The thing is, life hasn't been a bed of roses lately. In fact, it's been a lot more like taking a bath in manure on a nasty, hot, humid day. (And I don't know anyone - except maybe my dad ;) - that thinks their manure smells like a bed of roses.) And in my stubbornness, I've tried to be the God of God. Maybe not intentionally, but when it comes down to it, that's the truth of what I've been doing. Things haven't been going so great. And instead of surrendering (there's that word again!), I've tried to take control of the entire thing. I've been SO stubborn that I haven't even had the decency and humility to pray! I have continuously expected God to just do exactly what I want Him to do. And when He doesn't, I became angrier and angrier with Him. And the more angry I become, the more cynical and ungrateful my spirit becomes. As though He wasn't the King of the universe. As though my baptism was a claim that I was the Lord of me and He wasn't. As though He doesn't know far more what is best for me than I do. Hmmm. My way is sounding less and less great now. And when I really think about it, my pure ignorance is pretty embarrassing.

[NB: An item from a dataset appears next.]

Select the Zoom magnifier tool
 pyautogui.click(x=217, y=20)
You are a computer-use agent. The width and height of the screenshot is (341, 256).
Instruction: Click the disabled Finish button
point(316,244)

Sometimes living in the flesh can be pretty rough. I mean, as baptized believers, we do have the Holy Spirit as our Helper. But sometimes I really feel like there are two me's inside of me.  It's like the fleshly me is holding the spiritual me hostage. There's just something about that fleshly part inside that does NOT want to let go. No matter how much the Lord relentlessly pursues me  through His word and His people, that fleshly part just wants to hang on with all her might. As though letting go would mean death. But then … maybe it would? Letting go would, indeed, mean putting more of my sinful self to death. But that's good, right? Yet that stinking flesh holds on with so much vigor. The spiritual battle is real. I know who wins the war, but I have to improvise here in this battle. It's pretty easy for anyone to surrender some. But we are called to surrender all.

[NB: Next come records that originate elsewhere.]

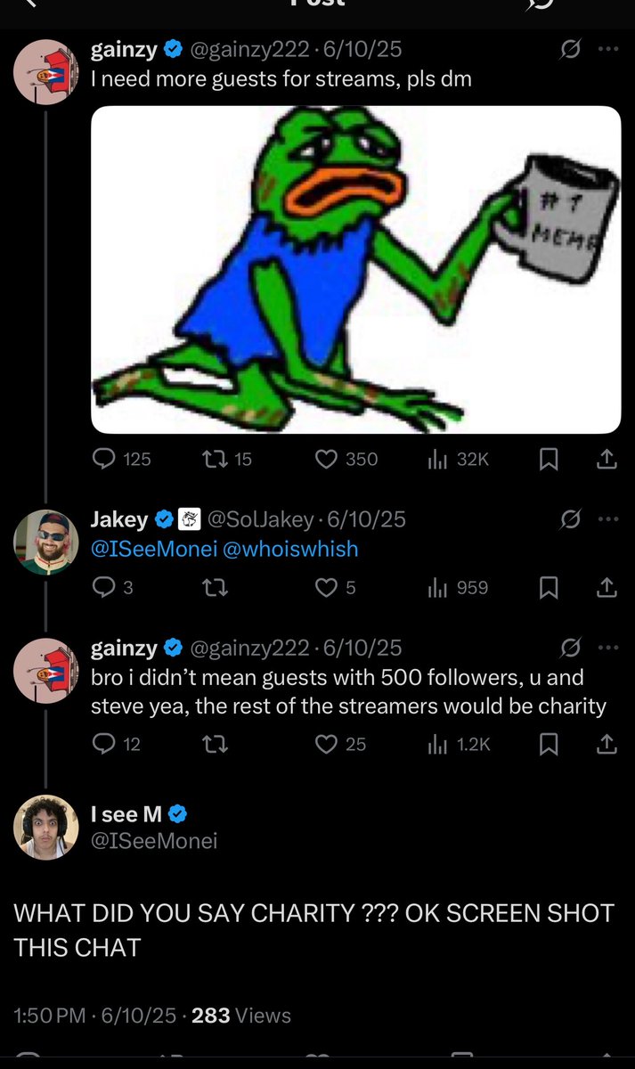Image resolution: width=635 pixels, height=1069 pixels.
Task: Reply to gainzy's guests-for-streams post
Action: (x=105, y=460)
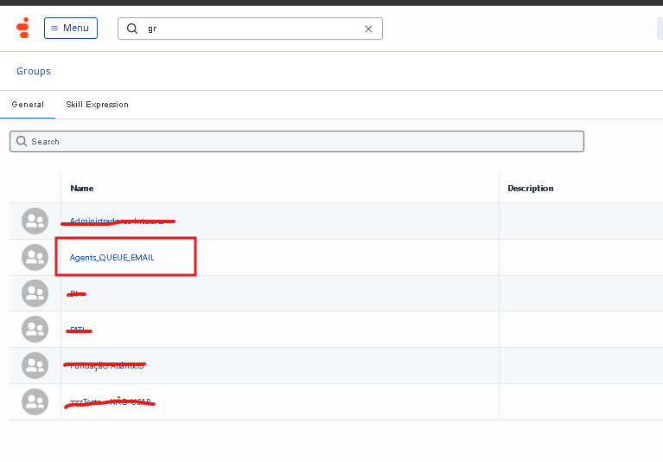Open the Administradores group link
Screen dimensions: 663x462
click(x=117, y=221)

I think the longer we live, the more difficult surrender can become for us. It's like there is so much in this fleshly world to hold on to that it becomes immensely difficult to truly let go. It reminds me of the rich man who asked Jesus, "Lord, I've kept every commandment. What now?" And Jesus told him, "Go and sell all of your possessions and follow me." Although this present circumstance may or may not have to do with riches, the principle holds true for all. There is that part inside of us that just wants to hold on. And as long as that part holds on, we have not truly surrendered. As Christians, we've already said we will follow Him. But the real question then becomes, how far? How devoted will we be? What are we willing to lose for Him? Will we give it all up? Will we let Him take us over? Will we give Him our whole selves? Our whole bodies? Or will there always be two me's living inside of us?

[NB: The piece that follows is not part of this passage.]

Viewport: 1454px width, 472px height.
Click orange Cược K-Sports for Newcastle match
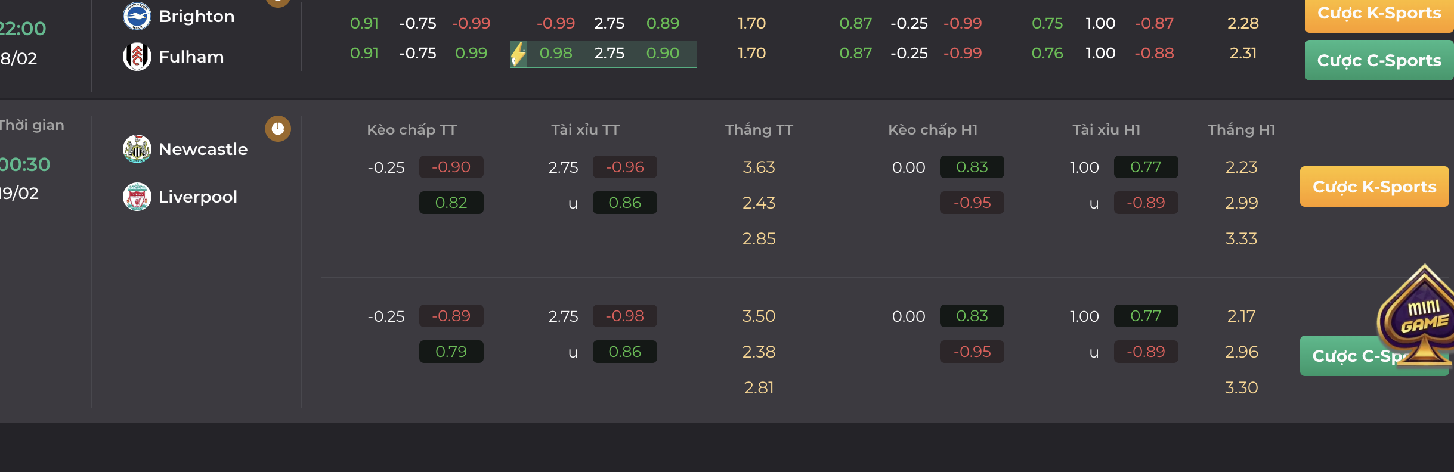[x=1375, y=187]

Sometimes I wish I could just talk to Jesus in a live, physical, in-this-moment conversation. All of this spiritual stuff just seems so intangible most of the time, and something I could touch and see would be great, don't you think? But then I am reminded of His conversations with His apostles. When He was telling them that His departure was near, He promised that He would send a Comforter and Helper that would be even greater than having Him there physically: the Holy Spirit. And we have that same Spirit with us. The same power that raised Christ on the third day is the same power to which we have access. When we fully surrender all to Him, we, too, can be resurrected … with more of our fleshly selves put to death. With each death to self comes a resurrection in which we are raised look more like Him. It doesn't happen over night. It is a process that happens over a lifetime, called sanctification.

Redemption comes for those who have surrendered and died. We can't expect resurrection to happen without certain death to self.

Will you surrender all? Will I surrender all?